— SELECTED PASSAGE —
begin

In addition, the present inventors have applied ‘FFL improving discharge efficiency’ for registration (Korea Laid-Open Patent Application No. 2004-58291). The FFL improved from the EEFL employs a plurality of independent meandering discharge channels. The FFL improves discharge efficiency and luminance by increasing a current density per discharge channel, lowers a discharge initiation voltage by improving an electrode structure, and reduces non-luminescent regions by external electrodes by forming electrode spaces having a larger width than the discharge channels.

The structure of the FFL improving discharge efficiency will now be explained with reference to the accompanying drawings.

FIG. 1 is a perspective view illustrating a conventional FFL having meandering discharge channels, and FIG. 2 is a perspective view illustrating a rear substrate of FIG. 1.

Reference numerals 10 and 12 denote front and rear substrates. The FFL having the meandering discharge channels have the front substrate 10 and the rear substrate 12.

end

— STATED GOAL —
Can you reproduce the patent excerpt word for word, from "In addition, the" down to "substrate of FIG. 1."? The data has no connection to the patent excerpt.

— SOURCE MATERIAL —
begin

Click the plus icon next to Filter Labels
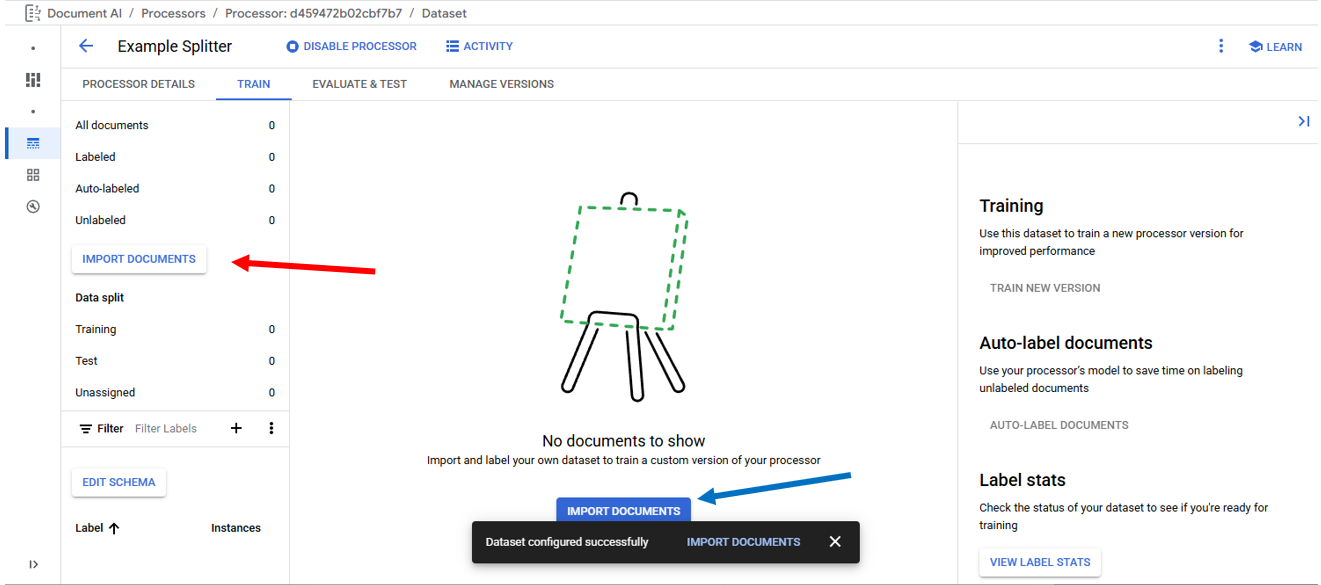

end

— COMPLETED TASK —
In addition, the present inventors have applied ‘FFL improving discharge efficiency’ for registration (Korea Laid-Open Patent Application No. 2004-58291). The FFL improved from the EEFL employs a plurality of independent meandering discharge channels. The FFL improves discharge efficiency and luminance by increasing a current density per discharge channel, lowers a discharge initiation voltage by improving an electrode structure, and reduces non-luminescent regions by external electrodes by forming electrode spaces having a larger width than the discharge channels.

The structure of the FFL improving discharge efficiency will now be explained with reference to the accompanying drawings.

FIG. 1 is a perspective view illustrating a conventional FFL having meandering discharge channels, and FIG. 2 is a perspective view illustrating a rear substrate of FIG. 1.